[Records from a data collection]
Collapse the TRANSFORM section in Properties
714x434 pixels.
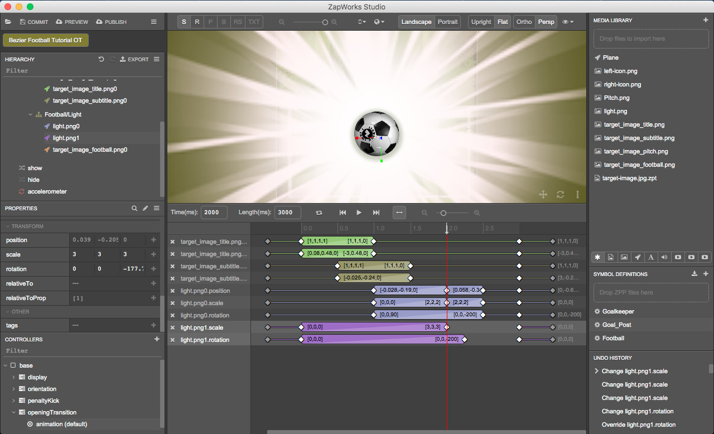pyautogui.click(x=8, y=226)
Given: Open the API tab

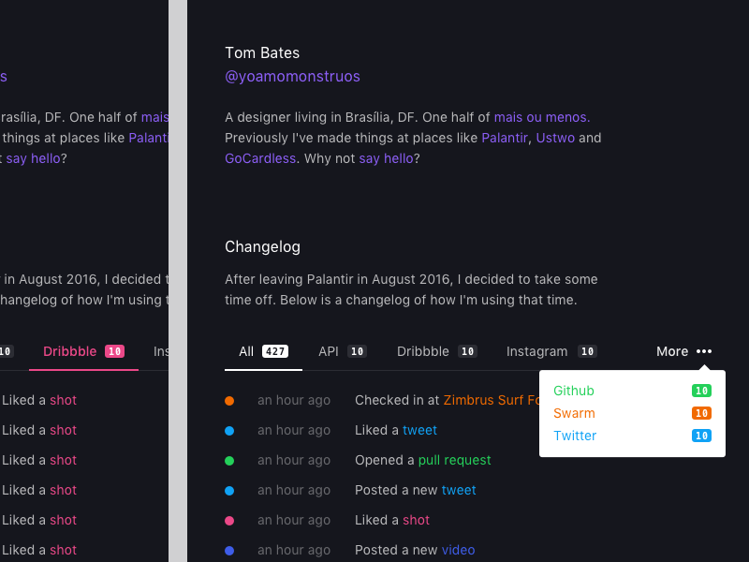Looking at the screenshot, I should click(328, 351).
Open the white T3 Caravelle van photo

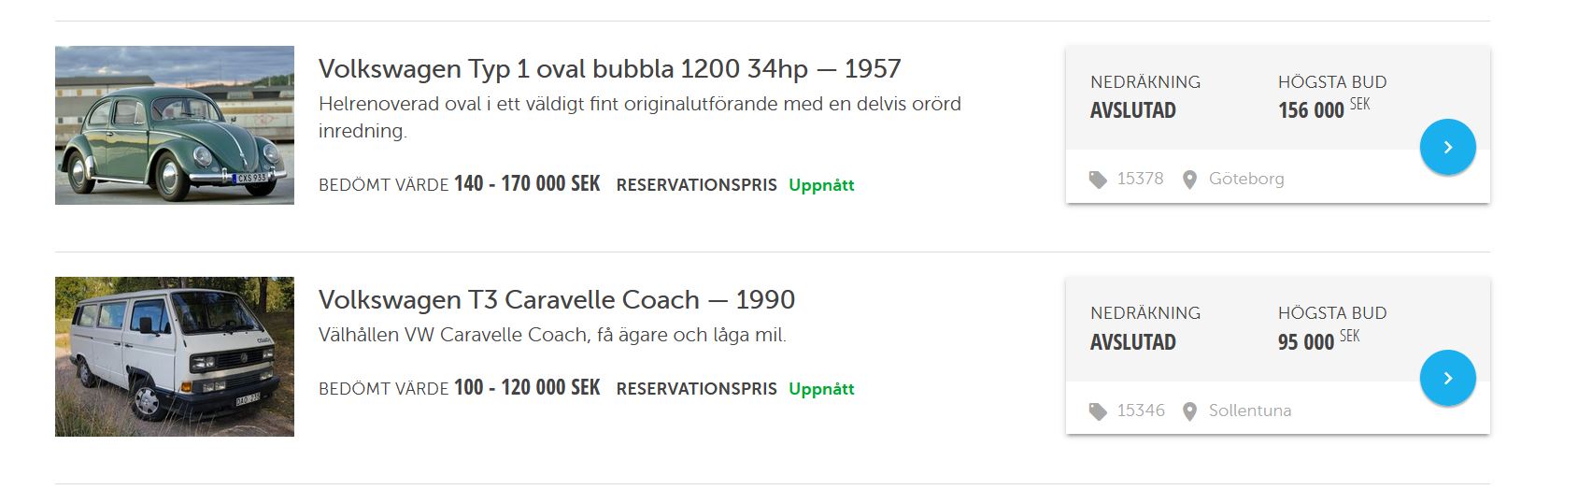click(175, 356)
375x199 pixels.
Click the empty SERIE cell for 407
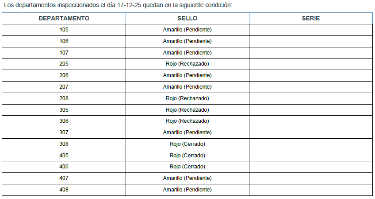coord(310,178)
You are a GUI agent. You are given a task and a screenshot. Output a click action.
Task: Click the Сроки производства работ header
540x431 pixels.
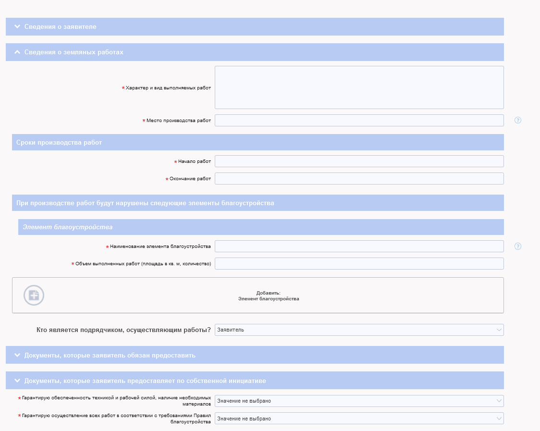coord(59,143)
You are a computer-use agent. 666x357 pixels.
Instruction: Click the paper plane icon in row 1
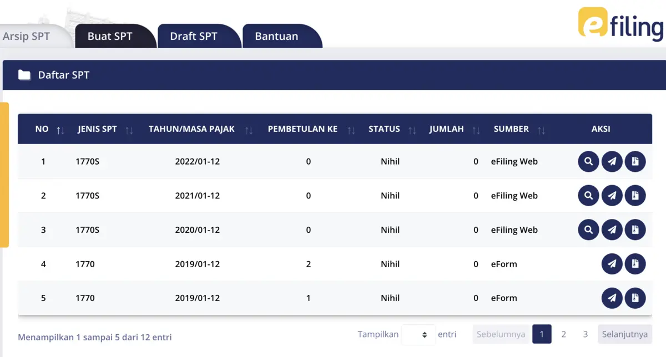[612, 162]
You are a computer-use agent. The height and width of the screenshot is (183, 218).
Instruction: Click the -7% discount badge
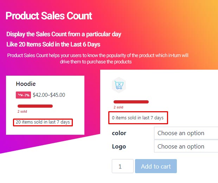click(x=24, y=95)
==
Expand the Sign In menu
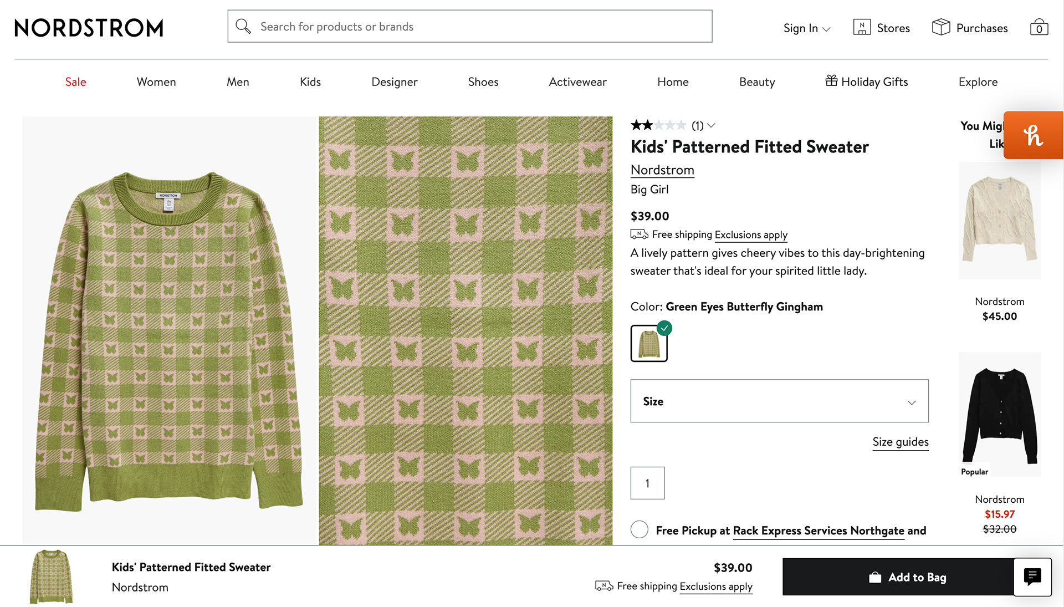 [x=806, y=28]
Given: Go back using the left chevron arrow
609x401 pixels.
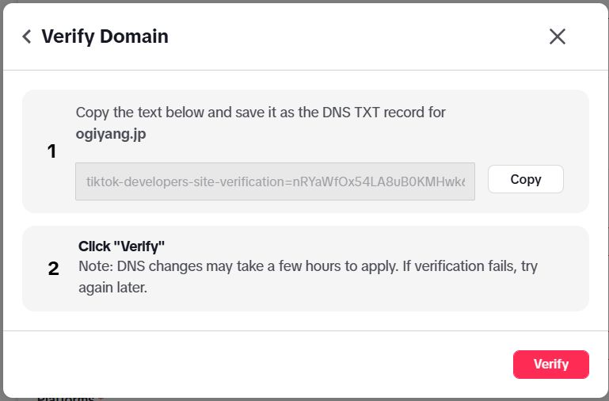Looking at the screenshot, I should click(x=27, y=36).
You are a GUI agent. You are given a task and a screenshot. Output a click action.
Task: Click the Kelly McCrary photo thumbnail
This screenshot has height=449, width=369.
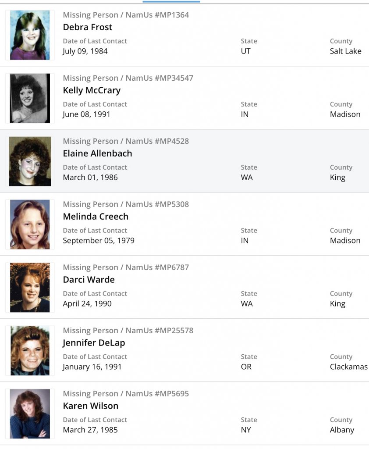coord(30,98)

» **WHAT THE TASK ASKS**:
Would you write out exactly the lines above, starting at the line containing "Collapse the TRANSFORM section in Properties" and stopping after the line containing "Task: Click the Сроки"? Omit the pictures.

» **RESPONSE BELOW**:
Collapse the TRANSFORM section in Properties
714x434 pixels.
pyautogui.click(x=8, y=226)
Given: Open the API tab

Looking at the screenshot, I should click(328, 351).
Open the white T3 Caravelle van photo

click(175, 356)
375x199 pixels.
Click the empty SERIE cell for 407
coord(310,178)
You are a GUI agent. You are given a task and a screenshot. Output a click action.
Task: Click the Сроки производства работ header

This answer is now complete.